• What is required: Exactly as they stand, copy the lines from the one containing "Task: Open the" to the final line of the data; leave out the pictures.
__________________________________________________
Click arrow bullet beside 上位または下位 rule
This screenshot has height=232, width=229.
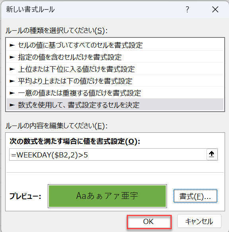pyautogui.click(x=12, y=69)
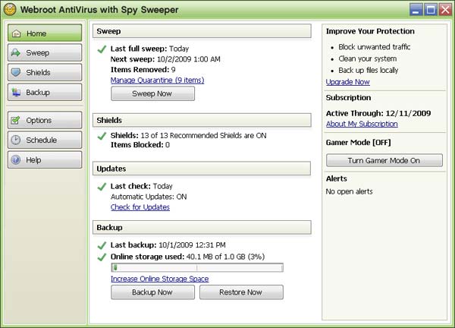The height and width of the screenshot is (328, 455).
Task: Follow the Upgrade Now link
Action: pyautogui.click(x=348, y=81)
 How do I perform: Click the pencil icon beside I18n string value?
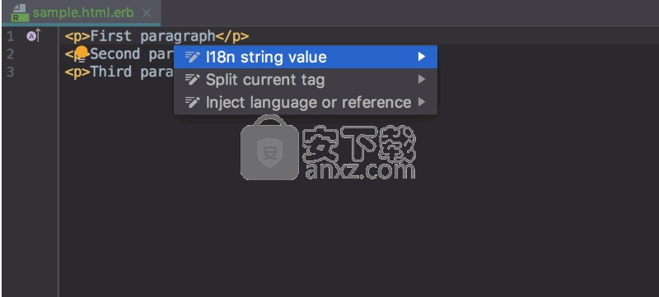(192, 57)
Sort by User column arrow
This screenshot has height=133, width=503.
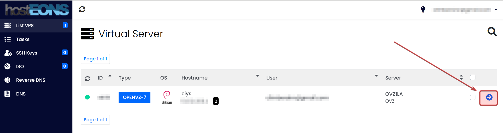(376, 76)
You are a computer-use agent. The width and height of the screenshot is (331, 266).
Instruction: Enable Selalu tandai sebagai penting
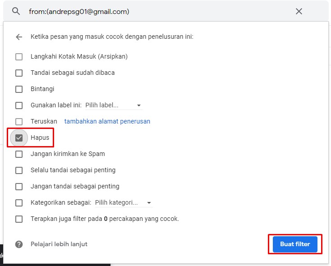coord(19,170)
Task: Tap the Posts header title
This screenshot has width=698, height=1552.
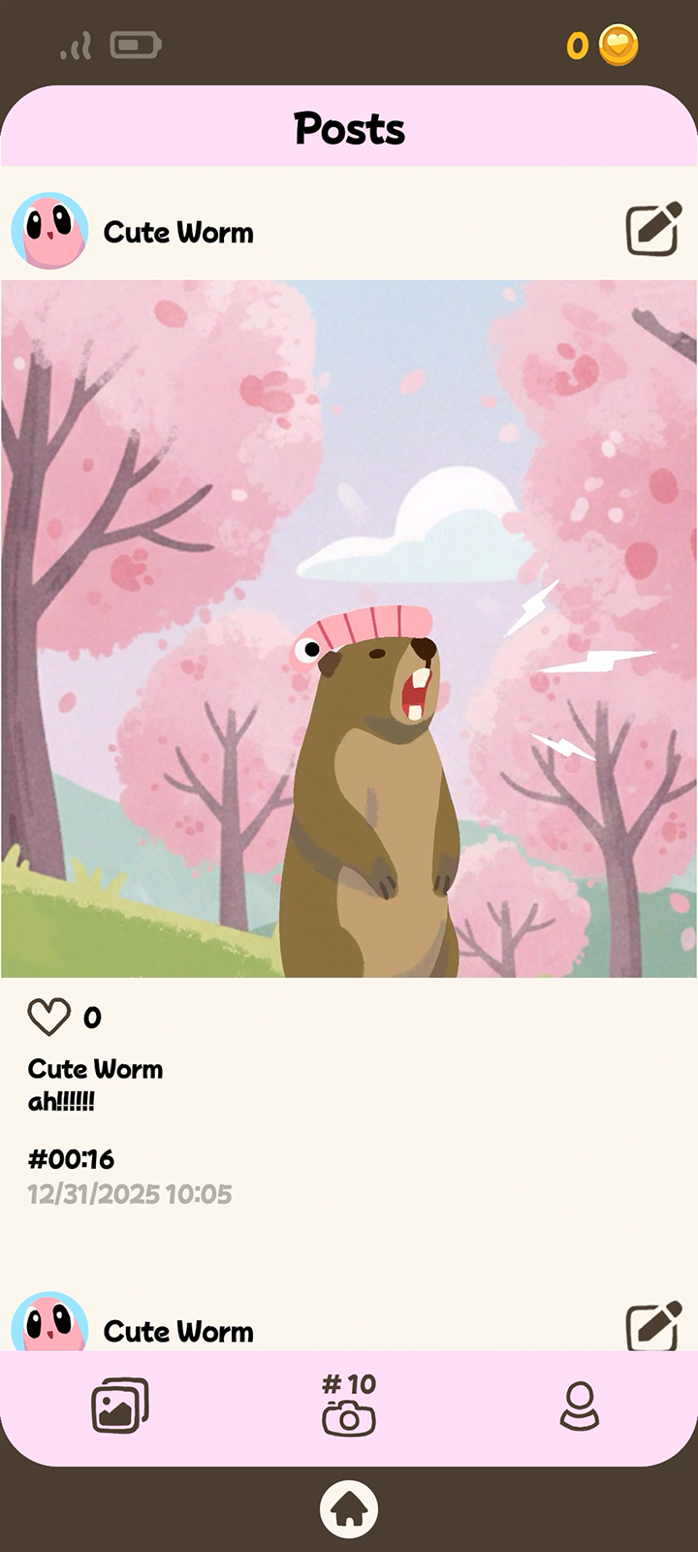Action: [349, 128]
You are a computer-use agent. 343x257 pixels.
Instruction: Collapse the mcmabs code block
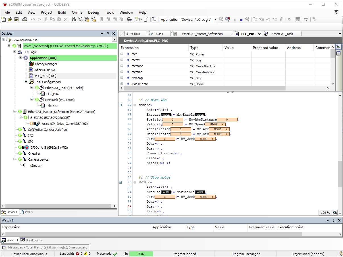[120, 105]
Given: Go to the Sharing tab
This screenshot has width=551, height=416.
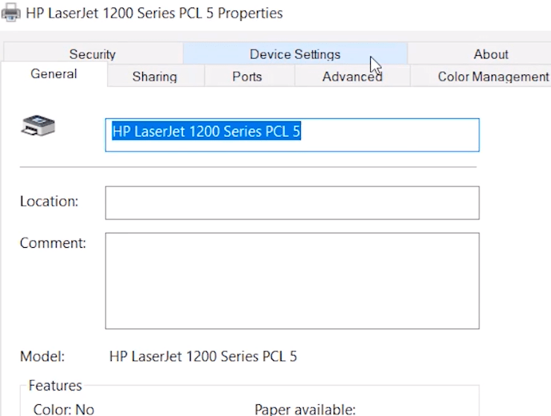Looking at the screenshot, I should (x=154, y=77).
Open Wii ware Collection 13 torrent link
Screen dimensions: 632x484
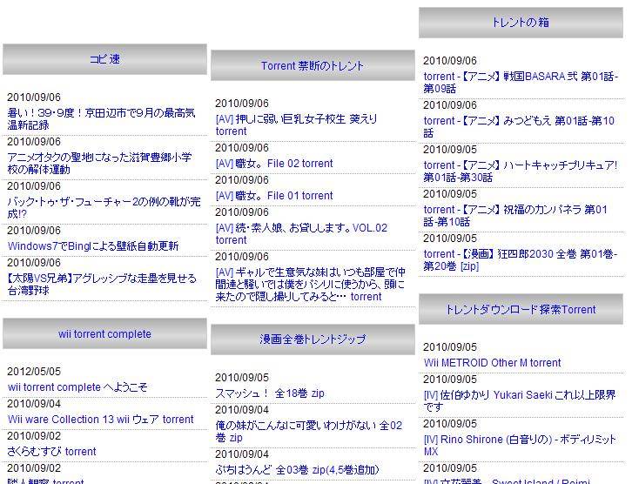[x=100, y=420]

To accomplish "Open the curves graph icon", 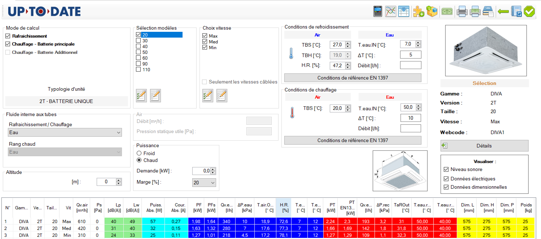I will click(391, 11).
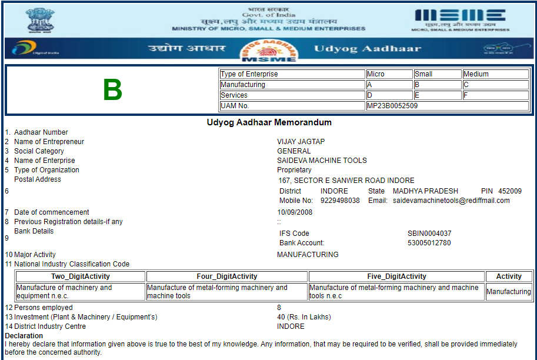
Task: Click the 'Micro' column header cell
Action: tap(389, 74)
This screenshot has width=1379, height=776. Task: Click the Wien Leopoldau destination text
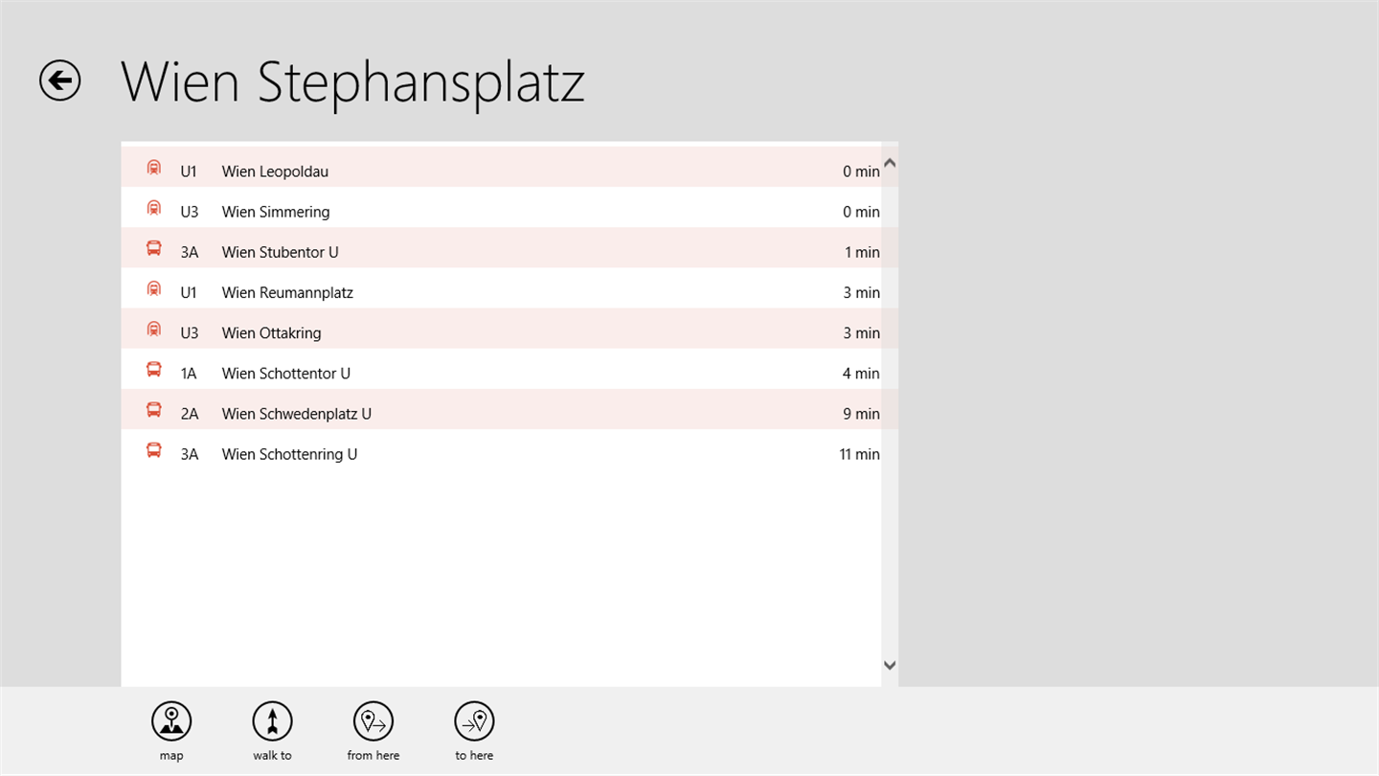(275, 171)
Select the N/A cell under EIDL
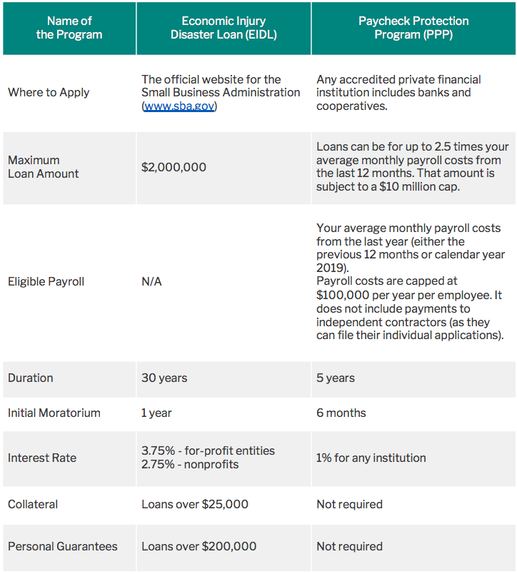 151,281
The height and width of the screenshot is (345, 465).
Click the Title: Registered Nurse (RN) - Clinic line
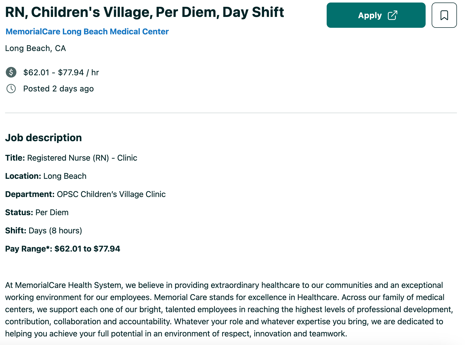tap(71, 158)
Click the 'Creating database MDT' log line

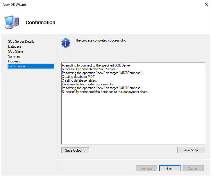pyautogui.click(x=78, y=77)
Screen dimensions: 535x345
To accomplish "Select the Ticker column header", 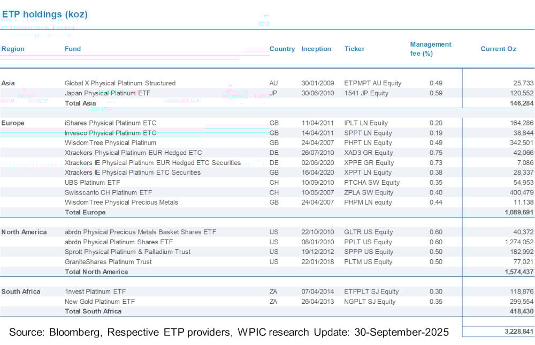I will point(354,49).
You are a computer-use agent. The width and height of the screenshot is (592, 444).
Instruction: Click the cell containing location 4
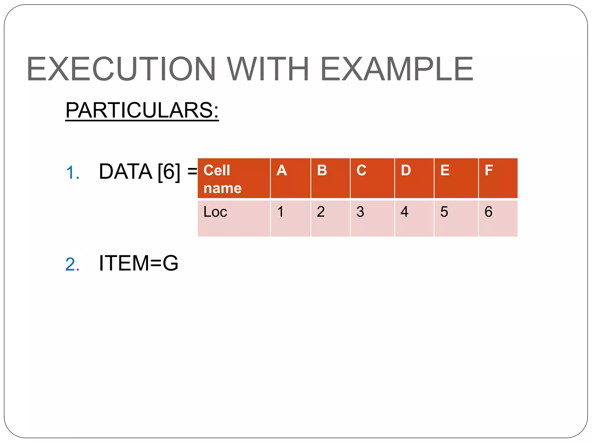414,218
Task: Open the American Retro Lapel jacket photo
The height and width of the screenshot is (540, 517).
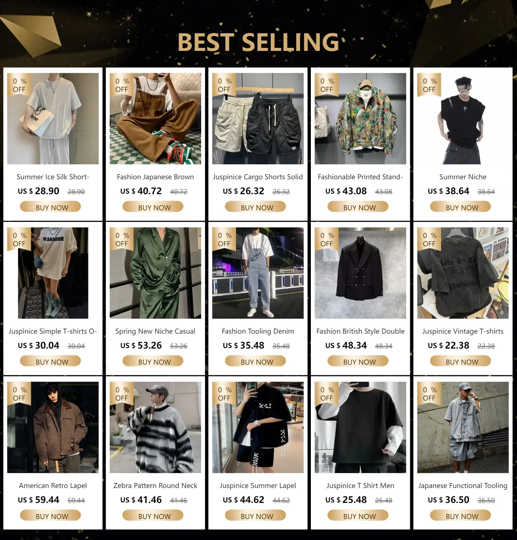Action: 53,427
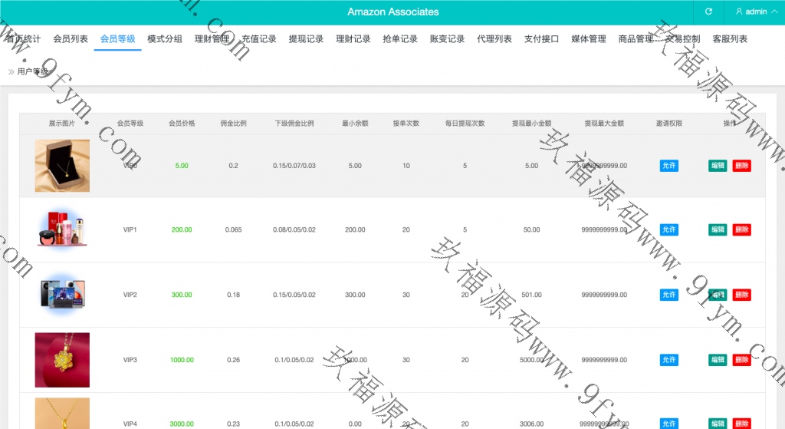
__________________________________________________
• Output for this exercise:
Task: Open the American Retro Lapel jacket photo
The height and width of the screenshot is (540, 517).
Action: 53,427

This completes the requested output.